When Flemish artist David Teniers the Younger presented the Archduke Leopold Wilhelm of Austria with one of his paintings, a relationship was born that led to the first illustrated catalogue of a significant painting collection, the Theatrum Pictorium, “The Theater of Painting.”

oil painting depicting the rest on the flight into Egypt
David Teniers The Younger (Flemish, 1610–1690), “Cabinet Painting” of Titian’s Rest on the Flight into Egypt of c. 1510, 1650s, oil on canvas, 6 ¾ × 9 ¼ inches. Collection of Middlebury College Museum of Art, Vermont. Gift of Jane and Raphael Bernstein, 2016.379.

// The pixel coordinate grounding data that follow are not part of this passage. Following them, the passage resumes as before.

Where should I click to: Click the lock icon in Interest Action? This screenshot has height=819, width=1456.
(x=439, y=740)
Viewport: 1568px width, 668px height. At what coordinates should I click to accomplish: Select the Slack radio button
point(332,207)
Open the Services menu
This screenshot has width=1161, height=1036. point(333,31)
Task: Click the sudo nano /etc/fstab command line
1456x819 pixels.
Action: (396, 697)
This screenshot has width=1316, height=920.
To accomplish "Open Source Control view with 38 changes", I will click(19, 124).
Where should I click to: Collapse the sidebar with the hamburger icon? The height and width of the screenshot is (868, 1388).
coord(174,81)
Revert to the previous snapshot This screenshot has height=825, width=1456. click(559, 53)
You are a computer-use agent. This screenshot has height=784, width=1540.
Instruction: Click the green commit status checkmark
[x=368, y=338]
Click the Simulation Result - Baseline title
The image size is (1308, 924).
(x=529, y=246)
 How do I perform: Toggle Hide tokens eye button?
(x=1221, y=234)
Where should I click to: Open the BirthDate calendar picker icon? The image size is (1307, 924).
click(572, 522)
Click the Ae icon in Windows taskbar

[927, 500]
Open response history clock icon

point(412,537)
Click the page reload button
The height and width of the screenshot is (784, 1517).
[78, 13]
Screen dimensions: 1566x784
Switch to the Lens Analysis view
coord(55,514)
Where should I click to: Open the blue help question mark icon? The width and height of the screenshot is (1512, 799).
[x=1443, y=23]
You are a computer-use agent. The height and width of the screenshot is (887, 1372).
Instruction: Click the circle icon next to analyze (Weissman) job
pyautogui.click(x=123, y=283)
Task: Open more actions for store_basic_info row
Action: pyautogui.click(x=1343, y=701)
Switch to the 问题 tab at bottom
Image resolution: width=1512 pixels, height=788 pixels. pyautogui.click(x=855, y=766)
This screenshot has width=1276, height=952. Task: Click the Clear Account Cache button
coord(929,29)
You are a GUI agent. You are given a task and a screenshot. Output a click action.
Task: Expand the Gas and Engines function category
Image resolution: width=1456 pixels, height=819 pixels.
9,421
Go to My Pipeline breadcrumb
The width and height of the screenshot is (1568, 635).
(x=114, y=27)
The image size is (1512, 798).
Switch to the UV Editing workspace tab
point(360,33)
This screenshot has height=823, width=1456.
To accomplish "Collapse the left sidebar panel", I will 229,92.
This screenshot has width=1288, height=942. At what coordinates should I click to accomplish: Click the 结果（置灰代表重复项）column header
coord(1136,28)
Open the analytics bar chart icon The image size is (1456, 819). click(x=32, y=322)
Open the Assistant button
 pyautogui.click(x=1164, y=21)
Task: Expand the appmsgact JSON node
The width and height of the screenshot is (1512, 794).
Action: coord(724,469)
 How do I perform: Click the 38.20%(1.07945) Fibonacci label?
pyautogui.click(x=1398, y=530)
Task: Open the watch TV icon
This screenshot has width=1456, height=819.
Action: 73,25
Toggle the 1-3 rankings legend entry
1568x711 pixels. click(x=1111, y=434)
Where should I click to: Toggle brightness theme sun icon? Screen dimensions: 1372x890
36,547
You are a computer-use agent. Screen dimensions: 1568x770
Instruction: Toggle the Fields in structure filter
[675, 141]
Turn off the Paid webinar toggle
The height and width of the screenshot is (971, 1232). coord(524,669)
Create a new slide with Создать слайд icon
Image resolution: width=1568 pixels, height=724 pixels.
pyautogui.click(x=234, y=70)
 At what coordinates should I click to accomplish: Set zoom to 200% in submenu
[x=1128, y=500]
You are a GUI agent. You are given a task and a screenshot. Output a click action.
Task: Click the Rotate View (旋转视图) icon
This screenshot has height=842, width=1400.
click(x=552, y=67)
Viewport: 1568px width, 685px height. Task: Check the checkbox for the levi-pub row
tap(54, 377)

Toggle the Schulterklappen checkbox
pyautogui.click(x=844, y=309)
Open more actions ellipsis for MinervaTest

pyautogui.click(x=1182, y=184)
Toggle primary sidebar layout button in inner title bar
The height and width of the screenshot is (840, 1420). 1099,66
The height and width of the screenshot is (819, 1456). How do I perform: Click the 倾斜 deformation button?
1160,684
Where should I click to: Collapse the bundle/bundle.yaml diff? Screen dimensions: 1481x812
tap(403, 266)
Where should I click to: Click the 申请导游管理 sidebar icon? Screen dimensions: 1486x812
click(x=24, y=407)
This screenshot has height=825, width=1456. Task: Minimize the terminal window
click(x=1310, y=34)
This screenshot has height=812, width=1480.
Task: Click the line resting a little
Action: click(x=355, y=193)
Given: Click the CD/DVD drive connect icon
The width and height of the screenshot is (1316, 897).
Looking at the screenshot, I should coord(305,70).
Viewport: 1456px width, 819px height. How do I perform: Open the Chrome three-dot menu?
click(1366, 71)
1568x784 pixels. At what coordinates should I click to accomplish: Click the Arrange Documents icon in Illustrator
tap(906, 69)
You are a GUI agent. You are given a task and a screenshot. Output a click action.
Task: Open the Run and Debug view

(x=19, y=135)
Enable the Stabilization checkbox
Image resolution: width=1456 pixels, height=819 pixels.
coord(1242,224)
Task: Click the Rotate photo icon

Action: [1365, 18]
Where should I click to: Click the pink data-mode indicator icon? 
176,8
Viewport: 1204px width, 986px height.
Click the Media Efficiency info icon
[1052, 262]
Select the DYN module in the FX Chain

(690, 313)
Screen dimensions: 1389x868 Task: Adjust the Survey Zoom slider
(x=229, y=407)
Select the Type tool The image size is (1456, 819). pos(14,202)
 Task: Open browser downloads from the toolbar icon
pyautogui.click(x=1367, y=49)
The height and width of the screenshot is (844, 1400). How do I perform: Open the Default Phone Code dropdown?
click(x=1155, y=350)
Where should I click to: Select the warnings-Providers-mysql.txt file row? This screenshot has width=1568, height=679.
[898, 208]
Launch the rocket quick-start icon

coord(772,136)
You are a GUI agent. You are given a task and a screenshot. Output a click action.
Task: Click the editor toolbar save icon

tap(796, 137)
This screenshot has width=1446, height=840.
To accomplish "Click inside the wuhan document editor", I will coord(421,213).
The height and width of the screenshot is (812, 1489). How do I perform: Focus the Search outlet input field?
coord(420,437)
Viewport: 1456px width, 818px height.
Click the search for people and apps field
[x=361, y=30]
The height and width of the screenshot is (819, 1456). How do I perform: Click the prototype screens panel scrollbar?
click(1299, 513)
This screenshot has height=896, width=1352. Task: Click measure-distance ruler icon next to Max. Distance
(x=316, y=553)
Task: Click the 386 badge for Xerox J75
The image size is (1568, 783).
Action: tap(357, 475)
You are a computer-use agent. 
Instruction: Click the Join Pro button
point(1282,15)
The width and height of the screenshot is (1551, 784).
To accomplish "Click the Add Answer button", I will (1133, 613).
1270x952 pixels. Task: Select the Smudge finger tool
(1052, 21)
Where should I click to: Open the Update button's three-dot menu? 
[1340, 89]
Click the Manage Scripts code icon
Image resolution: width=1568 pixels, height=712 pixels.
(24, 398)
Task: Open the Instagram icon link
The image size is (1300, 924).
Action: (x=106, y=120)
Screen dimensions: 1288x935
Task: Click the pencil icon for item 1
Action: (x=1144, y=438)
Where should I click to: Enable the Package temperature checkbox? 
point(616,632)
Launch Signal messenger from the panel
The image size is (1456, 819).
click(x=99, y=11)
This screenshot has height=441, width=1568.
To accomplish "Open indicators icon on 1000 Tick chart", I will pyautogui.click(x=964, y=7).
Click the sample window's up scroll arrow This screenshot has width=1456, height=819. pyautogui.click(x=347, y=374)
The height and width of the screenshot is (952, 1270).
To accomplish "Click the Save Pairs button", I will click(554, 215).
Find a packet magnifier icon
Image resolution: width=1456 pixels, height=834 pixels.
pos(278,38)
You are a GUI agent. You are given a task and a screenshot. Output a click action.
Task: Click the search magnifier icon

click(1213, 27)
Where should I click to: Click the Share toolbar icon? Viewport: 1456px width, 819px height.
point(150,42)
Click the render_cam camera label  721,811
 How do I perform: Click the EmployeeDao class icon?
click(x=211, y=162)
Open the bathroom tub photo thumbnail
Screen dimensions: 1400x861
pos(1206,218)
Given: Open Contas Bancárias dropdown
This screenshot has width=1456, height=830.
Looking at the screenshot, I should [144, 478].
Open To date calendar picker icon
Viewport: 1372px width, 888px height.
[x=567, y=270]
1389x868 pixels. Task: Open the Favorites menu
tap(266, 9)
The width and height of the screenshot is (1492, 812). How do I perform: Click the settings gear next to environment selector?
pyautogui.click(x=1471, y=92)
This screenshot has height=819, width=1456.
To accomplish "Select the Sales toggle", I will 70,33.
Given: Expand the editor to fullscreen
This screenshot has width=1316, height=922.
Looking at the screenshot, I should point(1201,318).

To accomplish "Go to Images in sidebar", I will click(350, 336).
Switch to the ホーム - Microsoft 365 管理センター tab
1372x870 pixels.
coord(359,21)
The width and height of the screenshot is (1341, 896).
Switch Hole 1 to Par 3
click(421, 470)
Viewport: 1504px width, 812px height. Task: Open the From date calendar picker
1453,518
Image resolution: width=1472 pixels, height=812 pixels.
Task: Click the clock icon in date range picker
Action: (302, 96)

It was 1647 and the Archduke’s collection, formed in Brussels, boasted around 1,300 works. Collecting had become a powerful means of establishing an individual’s identity, personal taste, and status. Teniers was appointed court painter in 1651, becoming in effect the curator of the Archduke’s collection. To manage the growing collection, Teniers created small replicas, “cabinet paintings,” of the Archduke’s paintings. Under Teniers’ direction, these cabinet paintings provided guidance for a team of engravers to create prints of a selection of works to form the Theatrum Pictorium.

The first edition of the catalog, published by Teniers in 1660 and presented in four languages, was addressed “to all art lovers.” The Theatrum Pictorium has served as a model for subsequent illustrated painting catalogs. It also initiated the convention of listing a painting’s height before its width, still in use today.